The vulnerability arises from an uncontrolled memory allocation within the drflac__read_and_decode_metadata function when decoding PICTURE metadata blocks of FLAC streams. By supplying extremely large values for the mimeLength and descriptionLength fields, an attacker can force the library to attempt to allocate a massive amount of memory, leading to memory exhaustion and eventually causing an application to crash. This weakness is classified as CWE‑789 and provides only denial of service without exposing data or allowing code execution.

The flaw is present in dr_libs dr_flac.h version 0.13.3 and every revision preceding it. Any program that includes this library to handle FLAC audio and invokes the default metadata callbacks is affected. Systems that rely on locally stored audio or receive audio over a network are potentially vulnerable until the library is upgraded or the faulty metadata handling is disabled.
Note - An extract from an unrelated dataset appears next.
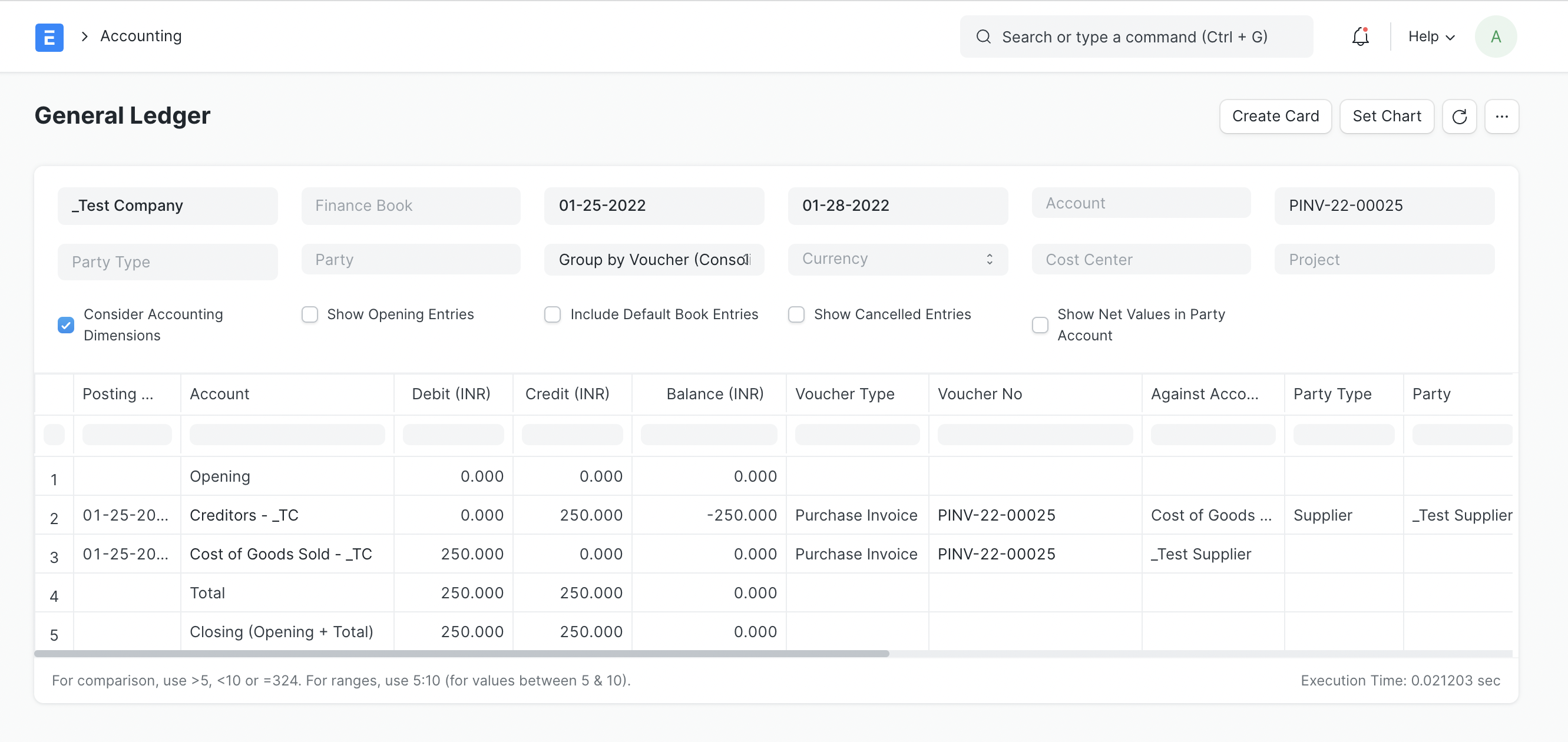Click the Accounting breadcrumb link
This screenshot has height=742, width=1568.
point(140,36)
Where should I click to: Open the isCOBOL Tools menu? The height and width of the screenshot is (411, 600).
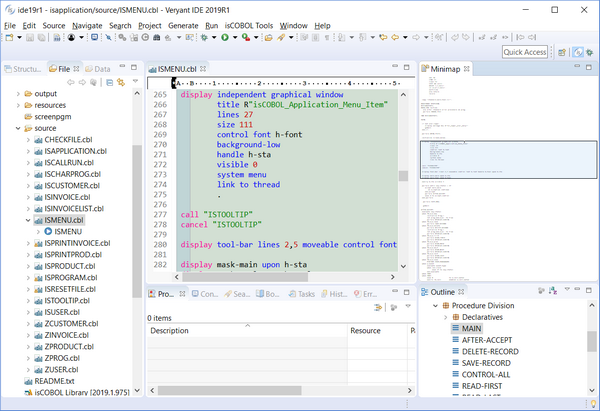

The CVSS score of 6.9 indicates a moderate level of severity, while the EPSS score of less than 1% suggests that exploitation is not widespread. The vulnerability is not currently listed in the CISA KEV catalog. An attacker must supply a specially crafted FLAC stream that contains the malformed PICTURE block; the likely attack vector is delivery of a malicious file to the application, which is therefore inferred rather than explicitly stated in the advisory. For applications exposed to untrusted audio input, the potential impact ranges from transient service interruption to complete application failure, but the overall risk is moderated by the low probability of exploitation.